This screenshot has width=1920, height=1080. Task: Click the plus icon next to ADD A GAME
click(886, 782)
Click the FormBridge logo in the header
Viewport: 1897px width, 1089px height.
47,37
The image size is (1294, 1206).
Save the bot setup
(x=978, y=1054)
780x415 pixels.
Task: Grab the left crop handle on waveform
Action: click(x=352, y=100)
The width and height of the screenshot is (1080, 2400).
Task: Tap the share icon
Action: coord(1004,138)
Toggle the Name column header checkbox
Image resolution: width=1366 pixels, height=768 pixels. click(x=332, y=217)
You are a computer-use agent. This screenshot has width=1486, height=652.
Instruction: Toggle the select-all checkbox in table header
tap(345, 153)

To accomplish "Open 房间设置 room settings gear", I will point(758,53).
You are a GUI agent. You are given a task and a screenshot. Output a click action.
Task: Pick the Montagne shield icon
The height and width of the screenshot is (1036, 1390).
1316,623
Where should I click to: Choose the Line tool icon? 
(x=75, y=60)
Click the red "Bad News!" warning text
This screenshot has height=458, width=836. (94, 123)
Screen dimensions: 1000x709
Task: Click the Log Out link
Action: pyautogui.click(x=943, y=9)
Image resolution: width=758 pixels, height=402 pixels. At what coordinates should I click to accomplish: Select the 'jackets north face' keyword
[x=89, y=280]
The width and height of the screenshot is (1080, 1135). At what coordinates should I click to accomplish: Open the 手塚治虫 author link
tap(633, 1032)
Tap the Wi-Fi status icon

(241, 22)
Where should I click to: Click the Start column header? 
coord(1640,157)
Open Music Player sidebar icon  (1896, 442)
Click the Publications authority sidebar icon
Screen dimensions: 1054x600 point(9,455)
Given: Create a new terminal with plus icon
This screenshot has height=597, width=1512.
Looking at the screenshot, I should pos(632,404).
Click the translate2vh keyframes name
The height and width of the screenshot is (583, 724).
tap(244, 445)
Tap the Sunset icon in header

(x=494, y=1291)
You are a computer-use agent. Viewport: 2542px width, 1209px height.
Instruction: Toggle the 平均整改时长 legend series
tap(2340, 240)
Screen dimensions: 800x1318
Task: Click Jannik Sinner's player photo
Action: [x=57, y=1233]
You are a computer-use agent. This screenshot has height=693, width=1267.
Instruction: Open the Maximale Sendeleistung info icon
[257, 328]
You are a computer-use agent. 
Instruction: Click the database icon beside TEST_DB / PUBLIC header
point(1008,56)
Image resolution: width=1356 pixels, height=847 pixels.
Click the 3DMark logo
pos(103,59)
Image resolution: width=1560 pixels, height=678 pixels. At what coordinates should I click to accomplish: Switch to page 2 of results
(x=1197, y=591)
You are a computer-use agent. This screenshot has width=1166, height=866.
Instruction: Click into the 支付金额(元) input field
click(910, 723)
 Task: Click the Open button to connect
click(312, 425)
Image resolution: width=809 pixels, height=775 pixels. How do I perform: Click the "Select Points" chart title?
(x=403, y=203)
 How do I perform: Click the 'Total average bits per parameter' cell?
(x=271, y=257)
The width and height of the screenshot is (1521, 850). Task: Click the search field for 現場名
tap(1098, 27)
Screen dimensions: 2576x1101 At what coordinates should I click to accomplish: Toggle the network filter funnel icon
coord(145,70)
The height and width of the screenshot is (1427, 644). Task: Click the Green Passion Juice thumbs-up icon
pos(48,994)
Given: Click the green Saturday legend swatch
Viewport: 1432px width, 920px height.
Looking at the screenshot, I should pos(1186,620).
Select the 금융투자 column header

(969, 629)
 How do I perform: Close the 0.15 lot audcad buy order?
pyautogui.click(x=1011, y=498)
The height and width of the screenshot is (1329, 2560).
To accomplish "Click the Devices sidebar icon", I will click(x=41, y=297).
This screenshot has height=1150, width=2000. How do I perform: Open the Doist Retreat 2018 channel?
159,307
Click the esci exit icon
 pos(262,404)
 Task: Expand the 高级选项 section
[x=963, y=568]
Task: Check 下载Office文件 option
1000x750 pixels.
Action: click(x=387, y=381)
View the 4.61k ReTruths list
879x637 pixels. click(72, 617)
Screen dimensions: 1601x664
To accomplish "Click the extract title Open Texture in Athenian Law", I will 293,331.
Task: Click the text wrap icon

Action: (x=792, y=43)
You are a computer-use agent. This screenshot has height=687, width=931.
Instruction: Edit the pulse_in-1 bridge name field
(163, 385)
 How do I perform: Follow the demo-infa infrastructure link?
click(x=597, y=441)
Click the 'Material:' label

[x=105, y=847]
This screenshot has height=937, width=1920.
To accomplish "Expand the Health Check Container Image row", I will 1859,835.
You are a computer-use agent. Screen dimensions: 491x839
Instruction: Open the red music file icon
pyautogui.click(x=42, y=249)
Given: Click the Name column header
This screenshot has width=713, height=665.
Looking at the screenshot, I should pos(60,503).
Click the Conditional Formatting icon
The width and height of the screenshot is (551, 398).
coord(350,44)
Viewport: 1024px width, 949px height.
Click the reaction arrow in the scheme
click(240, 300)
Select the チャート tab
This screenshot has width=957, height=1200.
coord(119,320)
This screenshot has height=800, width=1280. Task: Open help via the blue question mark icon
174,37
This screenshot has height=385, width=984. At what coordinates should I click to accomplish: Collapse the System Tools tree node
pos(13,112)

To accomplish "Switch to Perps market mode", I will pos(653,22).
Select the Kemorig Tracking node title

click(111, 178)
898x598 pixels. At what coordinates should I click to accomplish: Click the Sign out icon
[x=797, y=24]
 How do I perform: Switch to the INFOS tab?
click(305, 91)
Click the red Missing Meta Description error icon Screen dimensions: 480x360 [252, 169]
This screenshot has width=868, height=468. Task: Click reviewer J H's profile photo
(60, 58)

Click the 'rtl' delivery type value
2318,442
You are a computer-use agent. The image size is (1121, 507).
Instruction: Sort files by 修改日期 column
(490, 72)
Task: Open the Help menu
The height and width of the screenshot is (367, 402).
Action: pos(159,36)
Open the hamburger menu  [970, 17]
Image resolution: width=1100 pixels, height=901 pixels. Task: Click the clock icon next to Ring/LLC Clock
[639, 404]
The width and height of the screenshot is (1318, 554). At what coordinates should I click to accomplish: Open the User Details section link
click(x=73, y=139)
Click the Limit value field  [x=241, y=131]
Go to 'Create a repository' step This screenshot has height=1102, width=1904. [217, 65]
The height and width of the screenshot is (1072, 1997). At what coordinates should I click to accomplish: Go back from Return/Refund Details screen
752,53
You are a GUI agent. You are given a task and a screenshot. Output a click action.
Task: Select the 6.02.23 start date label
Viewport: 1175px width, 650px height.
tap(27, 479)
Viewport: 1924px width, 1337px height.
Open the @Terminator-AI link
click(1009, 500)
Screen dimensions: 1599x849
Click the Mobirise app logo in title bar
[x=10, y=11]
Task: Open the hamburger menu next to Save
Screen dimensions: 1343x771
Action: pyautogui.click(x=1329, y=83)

-------------------------

Copy out all of the material above line for line, with no changes.

**Written answer**
This screenshot has width=1920, height=1080. Task: Click the plus icon next to ADD A GAME
click(886, 782)
Click the FormBridge logo in the header
Viewport: 1897px width, 1089px height.
47,37
The image size is (1294, 1206).
Save the bot setup
(x=978, y=1054)
780x415 pixels.
Task: Grab the left crop handle on waveform
Action: click(x=352, y=100)
The width and height of the screenshot is (1080, 2400).
Task: Tap the share icon
Action: coord(1004,138)
Toggle the Name column header checkbox
Image resolution: width=1366 pixels, height=768 pixels. click(x=332, y=217)
You are a computer-use agent. This screenshot has width=1486, height=652.
Instruction: Toggle the select-all checkbox in table header
tap(345, 153)

To accomplish "Open 房间设置 room settings gear", I will point(758,53).
You are a GUI agent. You are given a task and a screenshot. Output a click action.
Task: Pick the Montagne shield icon
The height and width of the screenshot is (1036, 1390).
1316,623
Where should I click to: Choose the Line tool icon? 
(x=75, y=60)
Click the red "Bad News!" warning text
This screenshot has height=458, width=836. (94, 123)
Screen dimensions: 1000x709
Task: Click the Log Out link
Action: pyautogui.click(x=943, y=9)
Image resolution: width=758 pixels, height=402 pixels. At what coordinates should I click to accomplish: Select the 'jackets north face' keyword
[x=89, y=280]
The width and height of the screenshot is (1080, 1135). At what coordinates should I click to accomplish: Open the 手塚治虫 author link
tap(633, 1032)
Tap the Wi-Fi status icon

(241, 22)
Where should I click to: Click the Start column header? 
coord(1640,157)
Open Music Player sidebar icon  (1896, 442)
Click the Publications authority sidebar icon
Screen dimensions: 1054x600 point(9,455)
Given: Create a new terminal with plus icon
This screenshot has height=597, width=1512.
Looking at the screenshot, I should pos(632,404).
Click the translate2vh keyframes name
The height and width of the screenshot is (583, 724).
tap(244, 445)
Tap the Sunset icon in header

(x=494, y=1291)
You are a computer-use agent. Viewport: 2542px width, 1209px height.
Instruction: Toggle the 平均整改时长 legend series
tap(2340, 240)
Screen dimensions: 800x1318
Task: Click Jannik Sinner's player photo
Action: [x=57, y=1233]
You are a computer-use agent. This screenshot has height=693, width=1267.
Instruction: Open the Maximale Sendeleistung info icon
[257, 328]
You are a computer-use agent. 
Instruction: Click the database icon beside TEST_DB / PUBLIC header
point(1008,56)
Image resolution: width=1356 pixels, height=847 pixels.
Click the 3DMark logo
pos(103,59)
Image resolution: width=1560 pixels, height=678 pixels. At what coordinates should I click to accomplish: Switch to page 2 of results
(x=1197, y=591)
You are a computer-use agent. This screenshot has width=1166, height=866.
Instruction: Click into the 支付金额(元) input field
click(910, 723)
 Task: Click the Open button to connect
click(312, 425)
Image resolution: width=809 pixels, height=775 pixels. How do I perform: Click the "Select Points" chart title?
(x=403, y=203)
 How do I perform: Click the 'Total average bits per parameter' cell?
(x=271, y=257)
The width and height of the screenshot is (1521, 850). Task: Click the search field for 現場名
tap(1098, 27)
Screen dimensions: 2576x1101 At what coordinates should I click to accomplish: Toggle the network filter funnel icon
coord(145,70)
The height and width of the screenshot is (1427, 644). Task: Click the Green Passion Juice thumbs-up icon
pos(48,994)
Given: Click the green Saturday legend swatch
Viewport: 1432px width, 920px height.
Looking at the screenshot, I should pos(1186,620).
Select the 금융투자 column header

(969, 629)
 How do I perform: Close the 0.15 lot audcad buy order?
pyautogui.click(x=1011, y=498)
The height and width of the screenshot is (1329, 2560).
To accomplish "Click the Devices sidebar icon", I will click(x=41, y=297).
This screenshot has height=1150, width=2000. How do I perform: Open the Doist Retreat 2018 channel?
159,307
Click the esci exit icon
 pos(262,404)
 Task: Expand the 高级选项 section
[x=963, y=568]
Task: Check 下载Office文件 option
1000x750 pixels.
Action: click(x=387, y=381)
View the 4.61k ReTruths list
879x637 pixels. click(72, 617)
Screen dimensions: 1601x664
To accomplish "Click the extract title Open Texture in Athenian Law", I will 293,331.
Task: Click the text wrap icon

Action: (x=792, y=43)
You are a computer-use agent. This screenshot has height=687, width=931.
Instruction: Edit the pulse_in-1 bridge name field
(163, 385)
 How do I perform: Follow the demo-infa infrastructure link?
click(x=597, y=441)
Click the 'Material:' label

[x=105, y=847]
This screenshot has height=937, width=1920.
To accomplish "Expand the Health Check Container Image row", I will 1859,835.
You are a computer-use agent. Screen dimensions: 491x839
Instruction: Open the red music file icon
pyautogui.click(x=42, y=249)
Given: Click the Name column header
This screenshot has width=713, height=665.
Looking at the screenshot, I should pos(60,503).
Click the Conditional Formatting icon
The width and height of the screenshot is (551, 398).
coord(350,44)
Viewport: 1024px width, 949px height.
Click the reaction arrow in the scheme
click(240, 300)
Select the チャート tab
This screenshot has width=957, height=1200.
coord(119,320)
This screenshot has height=800, width=1280. Task: Open help via the blue question mark icon
174,37
This screenshot has height=385, width=984. At what coordinates should I click to accomplish: Collapse the System Tools tree node
pos(13,112)

To accomplish "Switch to Perps market mode", I will pos(653,22).
Select the Kemorig Tracking node title

click(111, 178)
898x598 pixels. At what coordinates should I click to accomplish: Click the Sign out icon
[x=797, y=24]
 How do I perform: Switch to the INFOS tab?
click(305, 91)
Click the red Missing Meta Description error icon Screen dimensions: 480x360 [252, 169]
This screenshot has width=868, height=468. Task: Click reviewer J H's profile photo
(60, 58)

Click the 'rtl' delivery type value
2318,442
You are a computer-use agent. The image size is (1121, 507).
Instruction: Sort files by 修改日期 column
(490, 72)
Task: Open the Help menu
The height and width of the screenshot is (367, 402).
Action: pos(159,36)
Open the hamburger menu  [970, 17]
Image resolution: width=1100 pixels, height=901 pixels. Task: Click the clock icon next to Ring/LLC Clock
[639, 404]
The width and height of the screenshot is (1318, 554). At what coordinates should I click to accomplish: Open the User Details section link
click(x=73, y=139)
Click the Limit value field  [x=241, y=131]
Go to 'Create a repository' step This screenshot has height=1102, width=1904. [217, 65]
The height and width of the screenshot is (1072, 1997). At what coordinates should I click to accomplish: Go back from Return/Refund Details screen
752,53
You are a GUI agent. You are given a task and a screenshot. Output a click action.
Task: Select the 6.02.23 start date label
Viewport: 1175px width, 650px height.
tap(27, 479)
Viewport: 1924px width, 1337px height.
Open the @Terminator-AI link
click(1009, 500)
Screen dimensions: 1599x849
Click the Mobirise app logo in title bar
[x=10, y=11]
Task: Open the hamburger menu next to Save
Screen dimensions: 1343x771
Action: pyautogui.click(x=1329, y=83)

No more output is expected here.